Brano selezionato -
+ + +
Le aziende devono informare chiaramente gli utenti su quali dati vengono raccolti, con quale frequenza e in che volume. Più importante ancora, devono creare processi semplici e gratuiti che permettano ai clienti di accedere ai propri dati e condividerli con terze parti di loro scelta.
C’è però un equilibrio da mantenere: i dati ottenuti non possono essere usati per sviluppare prodotti concorrenti diretti, anche se la concorrenza nei servizi correlati rimane permessa. Le aziende possono proteggere i loro segreti commerciali attraverso accordi specifici, ma il rifiuto di condividere dati è ammesso solo in casi di potenziale grave danno economico.
2. Rivoluzionare i contratti commerciali
Dal 12 settembre 2025, tutti i nuovi contratti di condivisione dati devono essere rivisti con attenzione. Il Data Act introduce il divieto assoluto di clausole vessatorie, specialmente nei rapporti B2B, e stabilisce che le condizioni di condivisione devono essere sempre eque, ragionevoli e non discriminatorie (principio FRAND).
Questo significa riesaminare completamente i termini contrattuali esistenti e adeguare i template per i futuri accordi.
3. Semplificare il cambio dei fornitori cloud
Una delle innovazioni più attese arriverà il 12 gennaio 2027: il cambio tra fornitori di servizi cloud ed edge dovrà diventare fluido, rapido e gratuito. Fino a quella data, i costi di switching sono ancora ammessi, ma le aziende devono già iniziare a preparare infrastrutture più aperte e interoperabili.
+ + +
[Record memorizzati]
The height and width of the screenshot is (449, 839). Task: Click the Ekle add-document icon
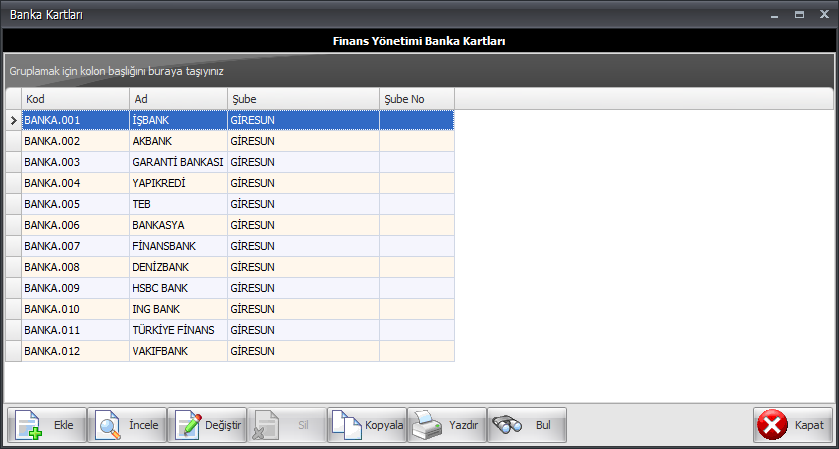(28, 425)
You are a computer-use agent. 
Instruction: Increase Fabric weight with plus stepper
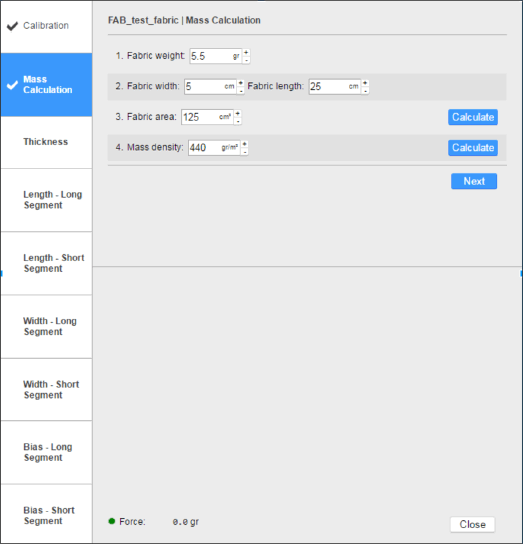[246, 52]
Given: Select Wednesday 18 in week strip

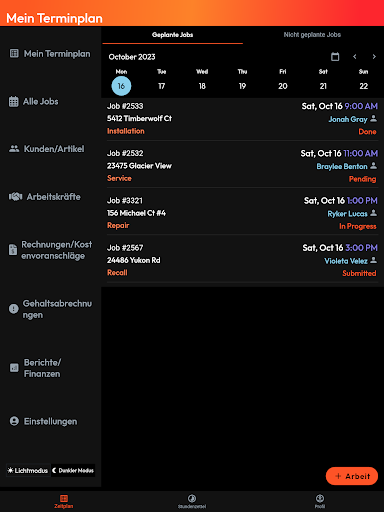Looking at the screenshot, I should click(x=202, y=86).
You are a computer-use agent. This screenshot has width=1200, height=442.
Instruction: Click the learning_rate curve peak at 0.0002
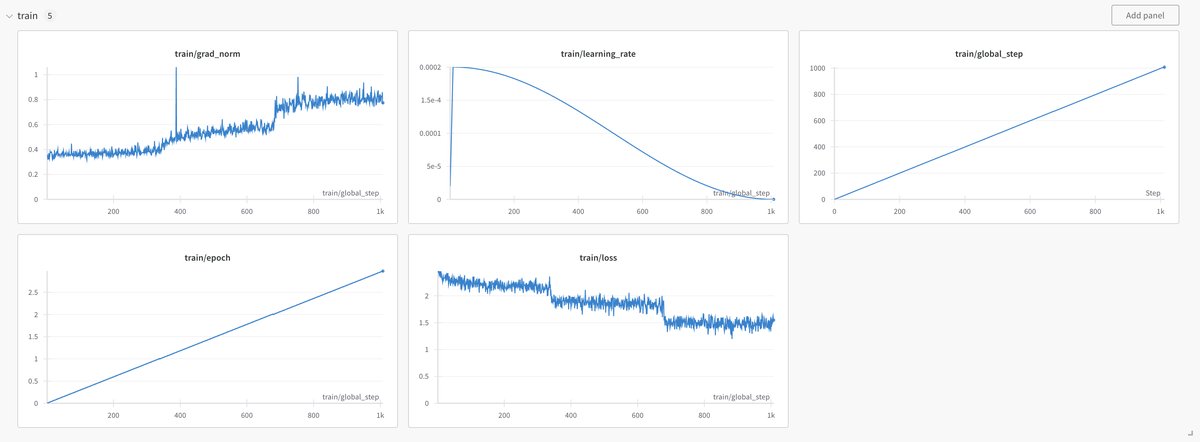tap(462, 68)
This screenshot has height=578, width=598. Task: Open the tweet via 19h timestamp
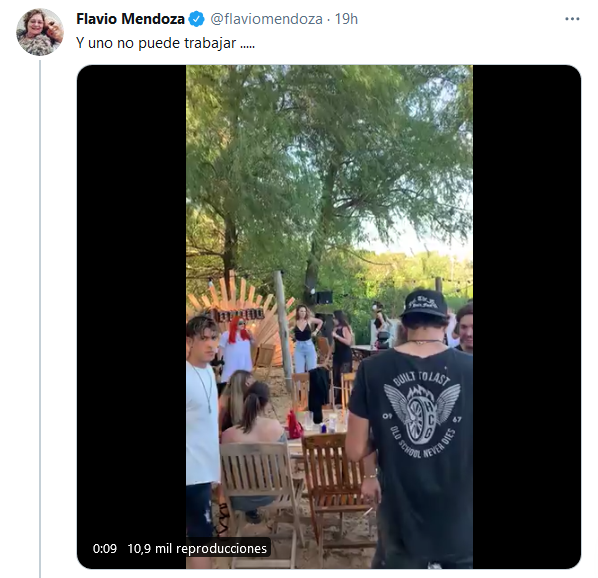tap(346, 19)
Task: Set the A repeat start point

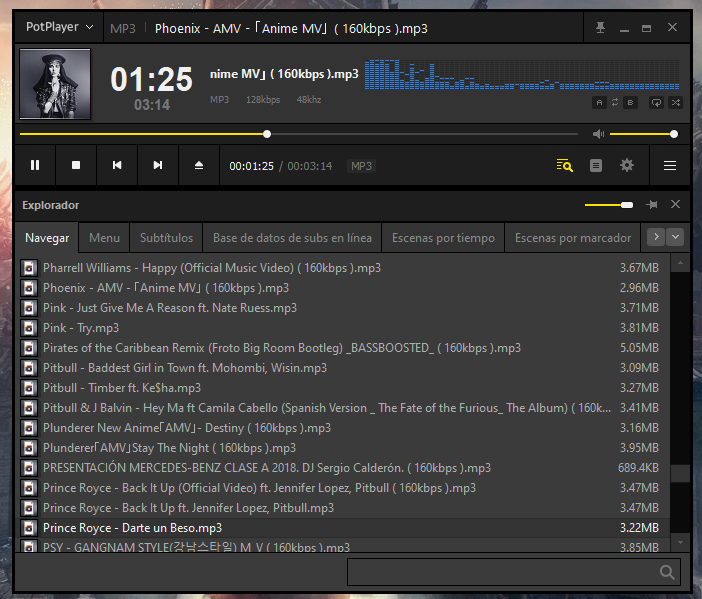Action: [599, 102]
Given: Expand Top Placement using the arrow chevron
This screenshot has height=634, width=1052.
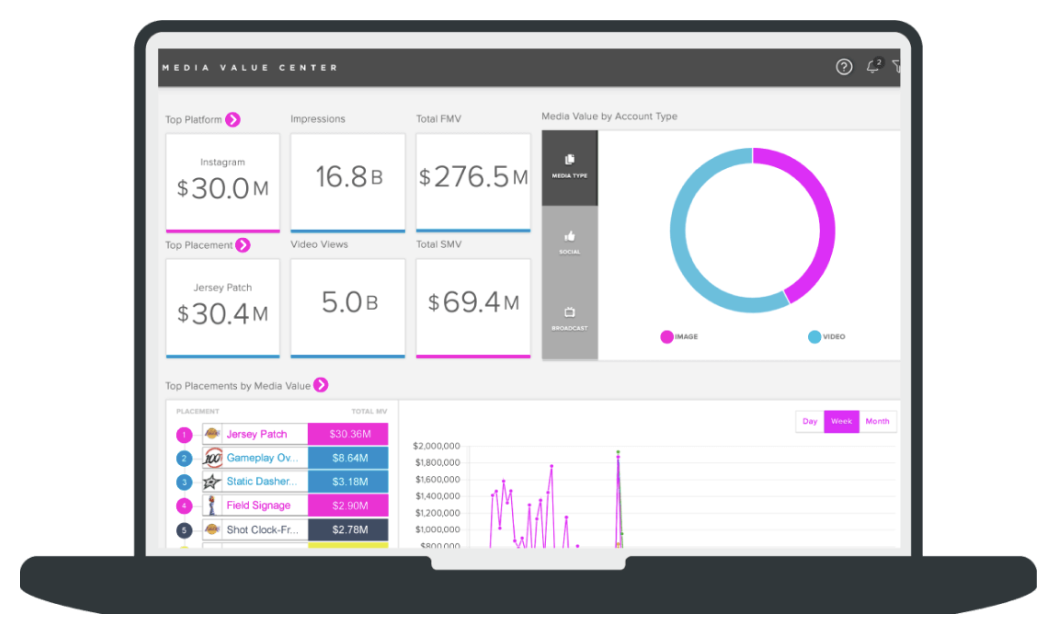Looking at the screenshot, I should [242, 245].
+ + +
Dettagli del problema -
Riporta parola per parola la parte del brano selezionato che va da "3. Semplificare il" fino a "aperte e interoperabili." incluso.

Risultato esercizio -
3. Semplificare il cambio dei fornitori cloud
Una delle innovazioni più attese arriverà il 12 gennaio 2027: il cambio tra fornitori di servizi cloud ed edge dovrà diventare fluido, rapido e gratuito. Fino a quella data, i costi di switching sono ancora ammessi, ma le aziende devono già iniziare a preparare infrastrutture più aperte e interoperabili.